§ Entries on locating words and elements
*-*-*

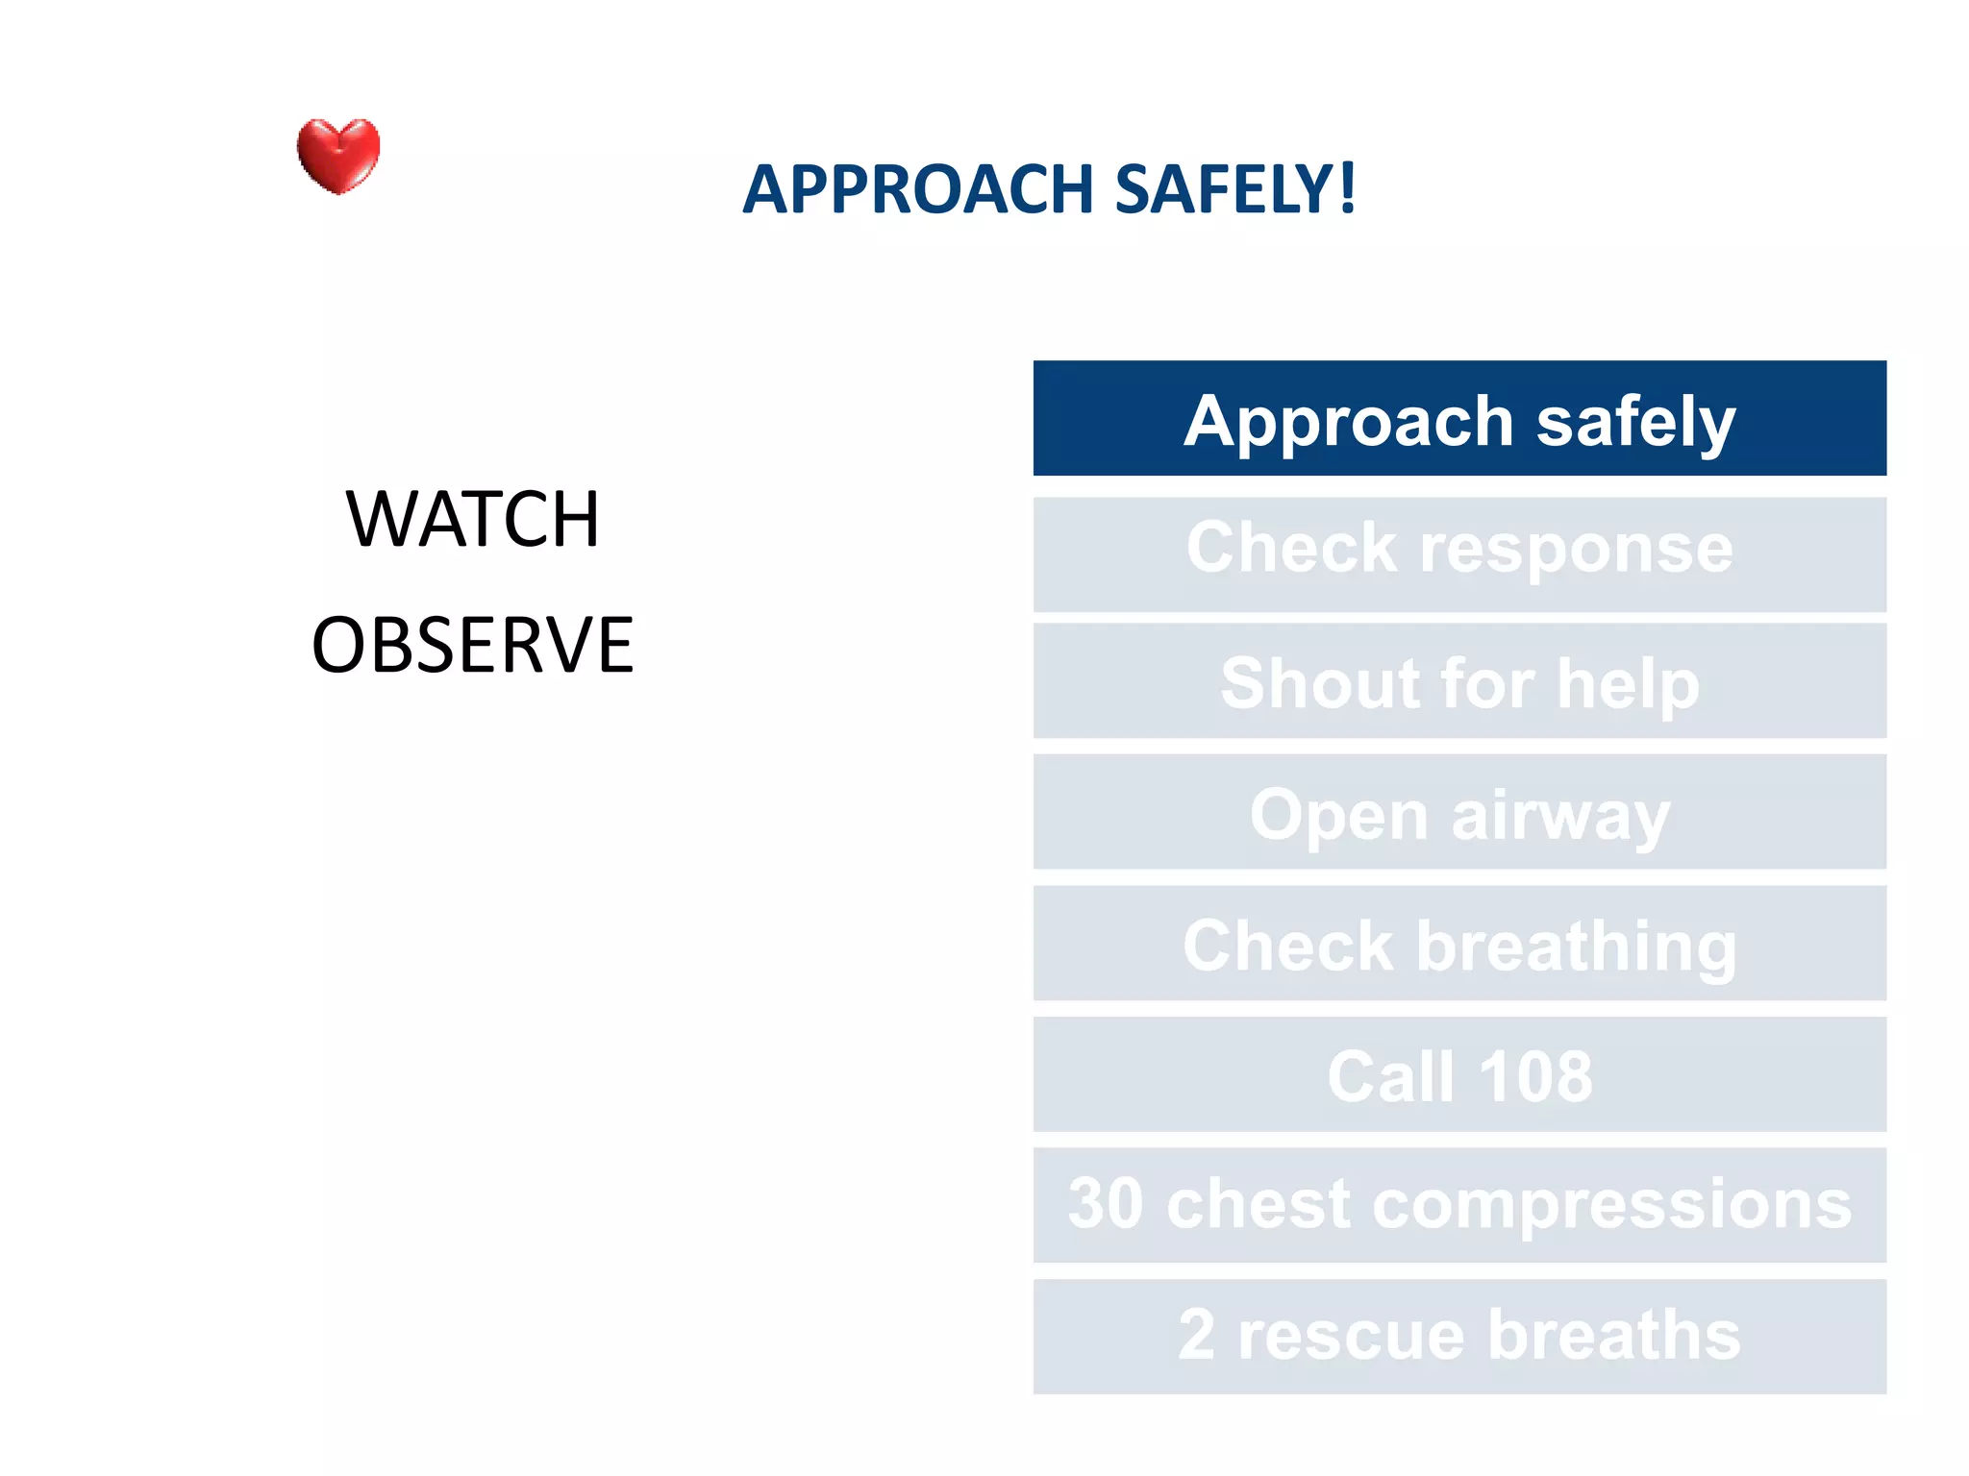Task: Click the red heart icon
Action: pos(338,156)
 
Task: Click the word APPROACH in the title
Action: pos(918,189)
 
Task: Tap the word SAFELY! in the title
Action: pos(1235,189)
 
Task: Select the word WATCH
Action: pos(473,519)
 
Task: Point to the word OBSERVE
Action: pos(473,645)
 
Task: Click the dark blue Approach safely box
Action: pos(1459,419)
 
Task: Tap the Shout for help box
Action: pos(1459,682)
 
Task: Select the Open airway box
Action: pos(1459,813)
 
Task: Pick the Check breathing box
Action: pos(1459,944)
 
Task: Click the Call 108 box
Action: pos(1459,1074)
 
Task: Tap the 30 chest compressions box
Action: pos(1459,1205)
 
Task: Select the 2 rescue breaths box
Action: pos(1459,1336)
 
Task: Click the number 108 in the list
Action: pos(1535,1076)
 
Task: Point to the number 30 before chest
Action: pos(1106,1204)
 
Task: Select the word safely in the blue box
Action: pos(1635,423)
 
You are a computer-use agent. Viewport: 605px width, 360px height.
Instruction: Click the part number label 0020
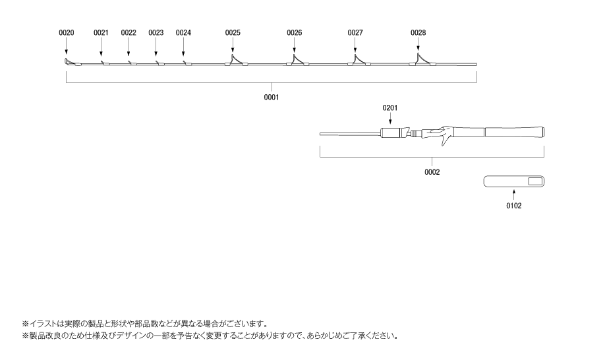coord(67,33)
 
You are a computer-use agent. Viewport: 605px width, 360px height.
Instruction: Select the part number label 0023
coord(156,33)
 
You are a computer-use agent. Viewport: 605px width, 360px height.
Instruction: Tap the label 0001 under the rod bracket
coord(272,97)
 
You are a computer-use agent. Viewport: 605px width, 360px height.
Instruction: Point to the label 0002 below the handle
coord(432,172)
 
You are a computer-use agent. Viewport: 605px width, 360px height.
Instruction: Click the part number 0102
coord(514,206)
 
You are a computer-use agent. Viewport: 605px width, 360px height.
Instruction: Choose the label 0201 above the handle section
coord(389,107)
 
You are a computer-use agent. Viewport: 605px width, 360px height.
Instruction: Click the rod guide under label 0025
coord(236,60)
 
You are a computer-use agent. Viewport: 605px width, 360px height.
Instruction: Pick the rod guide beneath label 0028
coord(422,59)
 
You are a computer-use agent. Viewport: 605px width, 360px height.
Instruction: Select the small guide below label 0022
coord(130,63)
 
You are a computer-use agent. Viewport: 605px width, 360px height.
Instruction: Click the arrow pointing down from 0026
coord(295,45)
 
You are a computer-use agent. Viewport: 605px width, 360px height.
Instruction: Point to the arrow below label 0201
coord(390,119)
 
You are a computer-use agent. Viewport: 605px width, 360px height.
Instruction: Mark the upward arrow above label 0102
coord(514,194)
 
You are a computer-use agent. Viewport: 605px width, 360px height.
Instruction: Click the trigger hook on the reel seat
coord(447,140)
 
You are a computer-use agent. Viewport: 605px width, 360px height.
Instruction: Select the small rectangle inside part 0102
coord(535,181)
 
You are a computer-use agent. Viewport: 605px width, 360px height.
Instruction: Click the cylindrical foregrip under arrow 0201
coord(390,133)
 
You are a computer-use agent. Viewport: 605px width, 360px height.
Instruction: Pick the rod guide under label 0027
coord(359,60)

*-*-*

Pull out every line of the data above that contains the string "handle". Treat uppercase and lowercase letters as different.

Instruction: Point to the label 0002 below the handle
Instruction: Choose the label 0201 above the handle section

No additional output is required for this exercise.